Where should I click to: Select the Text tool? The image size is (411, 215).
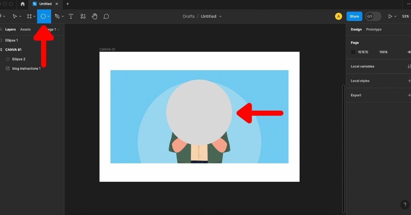pos(71,16)
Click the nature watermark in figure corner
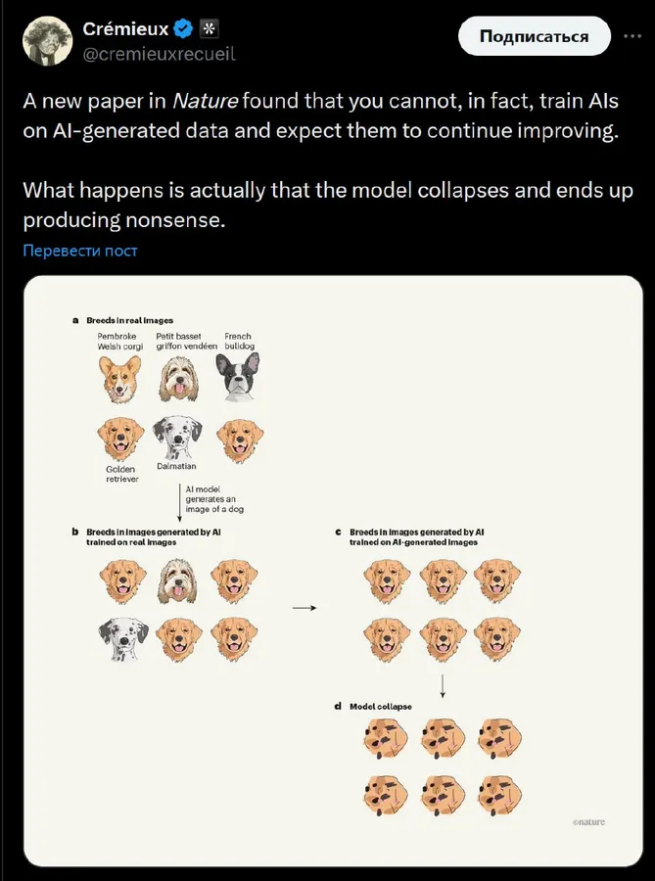The width and height of the screenshot is (655, 881). point(588,822)
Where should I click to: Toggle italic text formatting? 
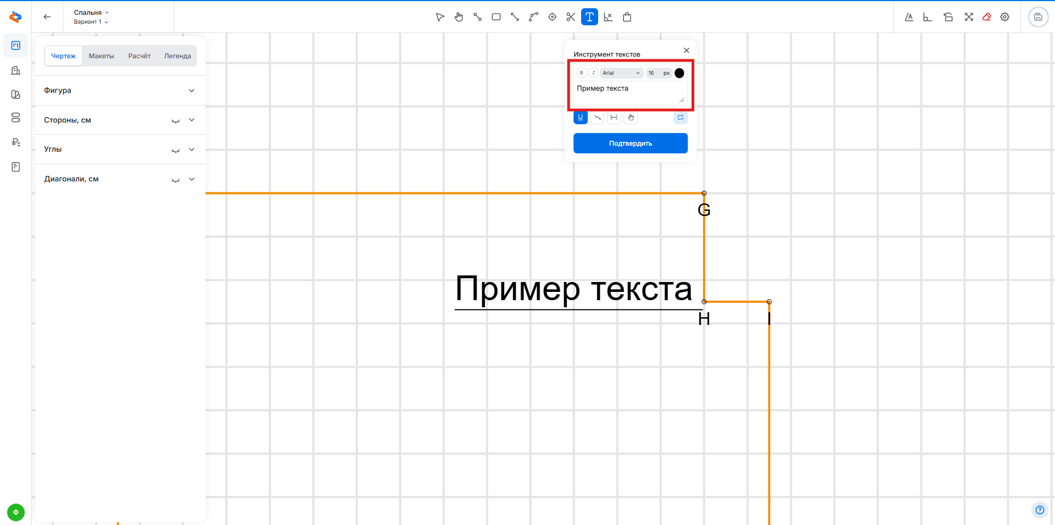coord(593,73)
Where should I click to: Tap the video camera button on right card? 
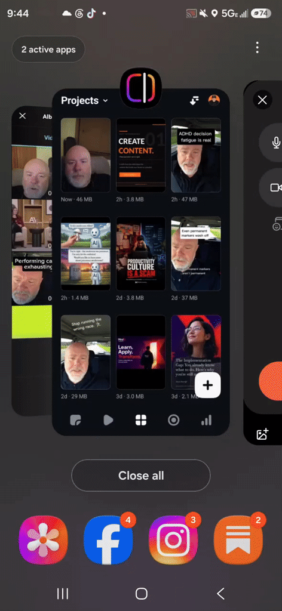[x=276, y=187]
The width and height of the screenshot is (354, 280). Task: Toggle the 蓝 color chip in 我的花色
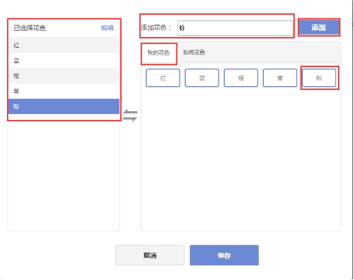click(202, 78)
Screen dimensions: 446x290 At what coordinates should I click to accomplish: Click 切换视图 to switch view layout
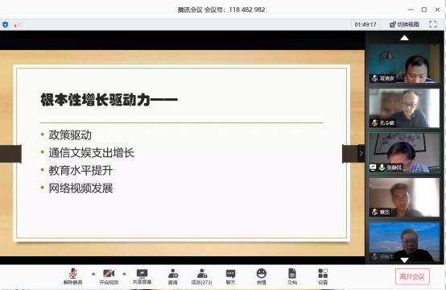(x=404, y=24)

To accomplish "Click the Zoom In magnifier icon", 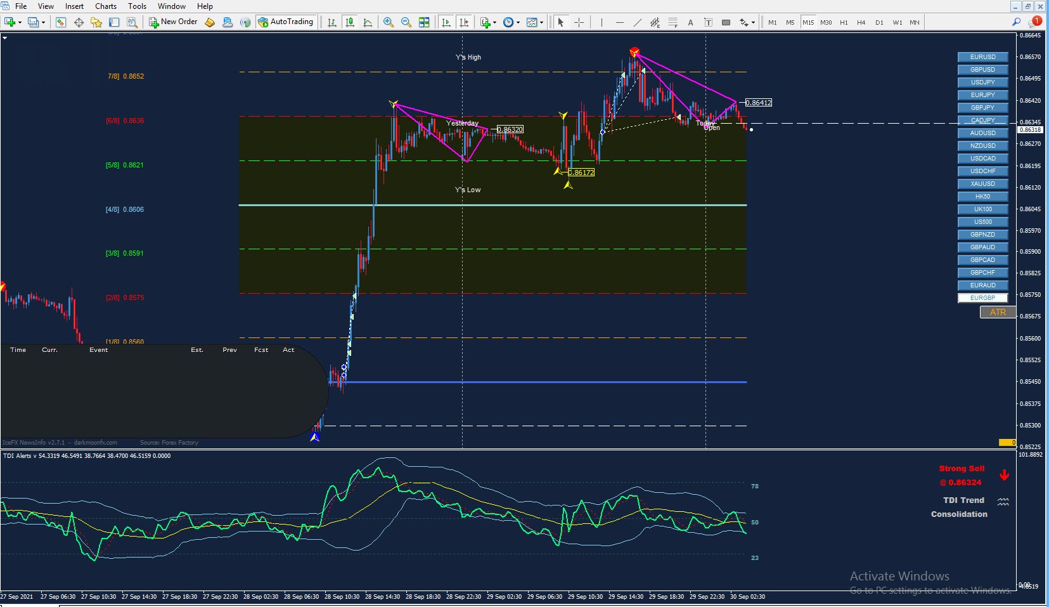I will click(389, 22).
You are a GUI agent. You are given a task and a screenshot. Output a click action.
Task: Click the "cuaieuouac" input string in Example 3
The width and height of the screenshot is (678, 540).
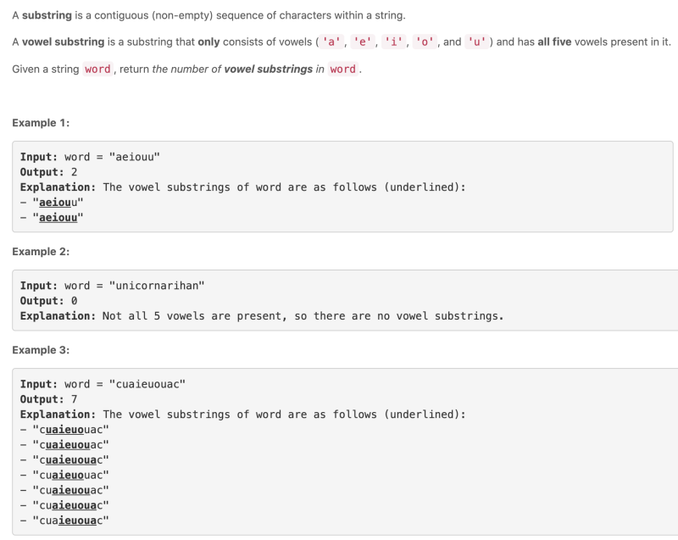click(x=147, y=384)

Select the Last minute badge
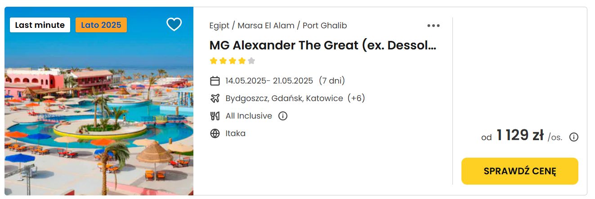[40, 25]
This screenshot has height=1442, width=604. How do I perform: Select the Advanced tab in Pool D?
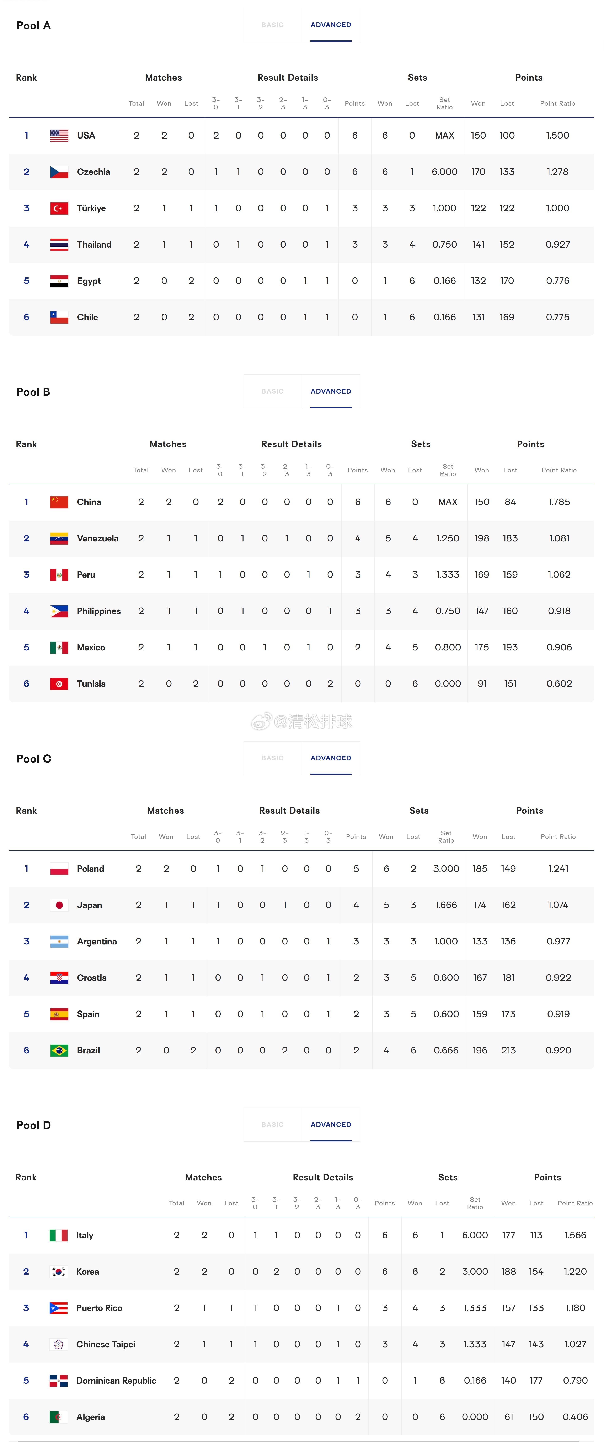(331, 1125)
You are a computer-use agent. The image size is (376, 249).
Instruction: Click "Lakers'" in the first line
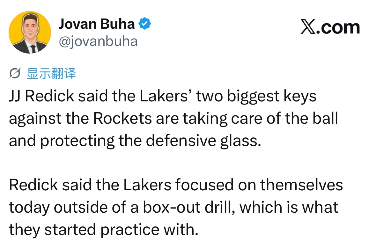pos(168,96)
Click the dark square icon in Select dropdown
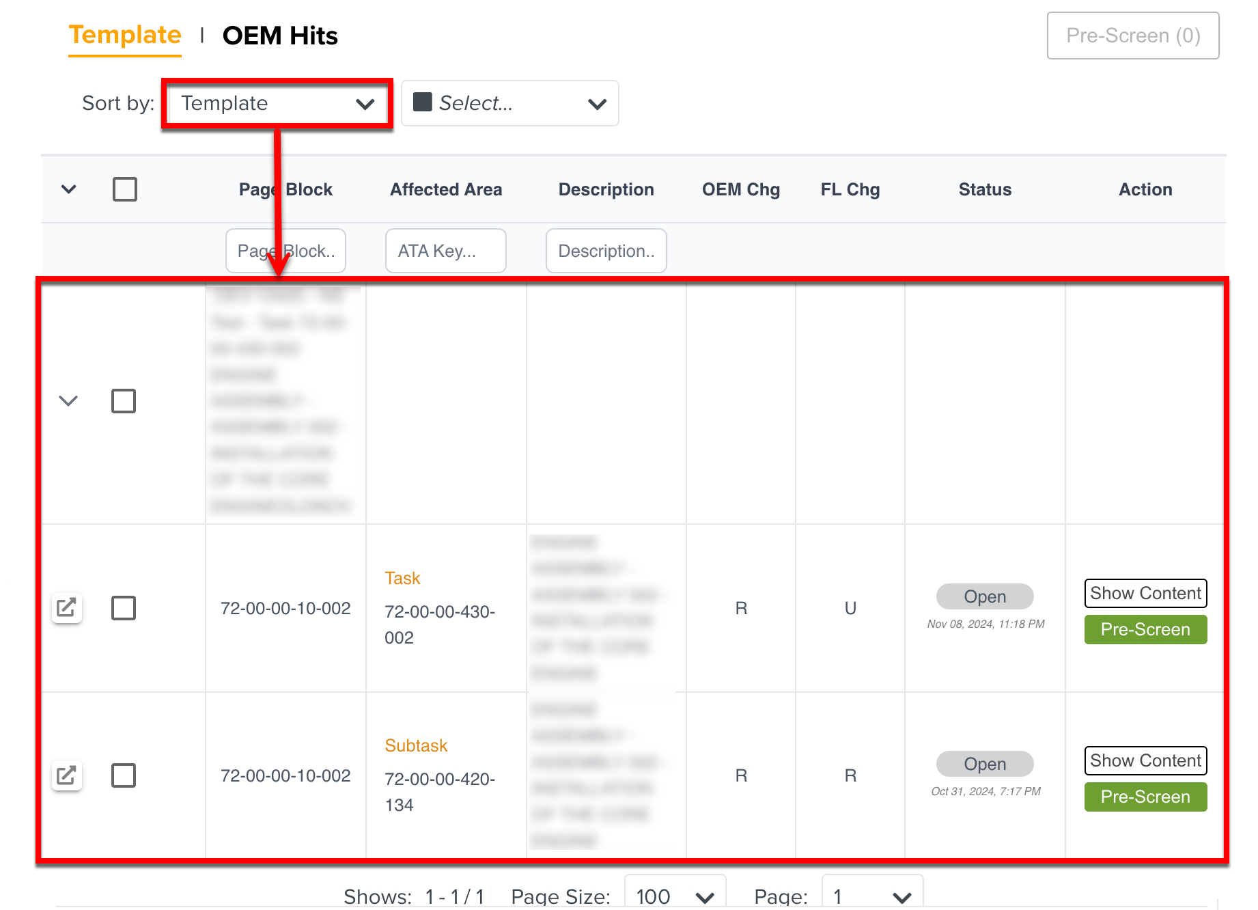 [x=423, y=102]
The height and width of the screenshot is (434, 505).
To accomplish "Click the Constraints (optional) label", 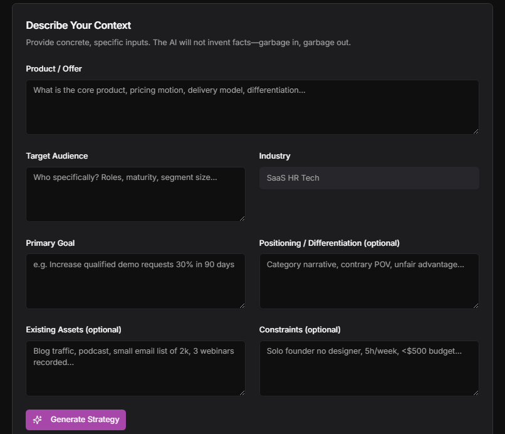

****************************************

▶ _WORK REQUIRED_: Some of the data mentions "agent". Copy every line where it does.

▶ _ANSWER_:
You are a GUI agent. You are given a task and a screenshot. Output a click action.
You are a computer-use agent. The image size is (376, 249).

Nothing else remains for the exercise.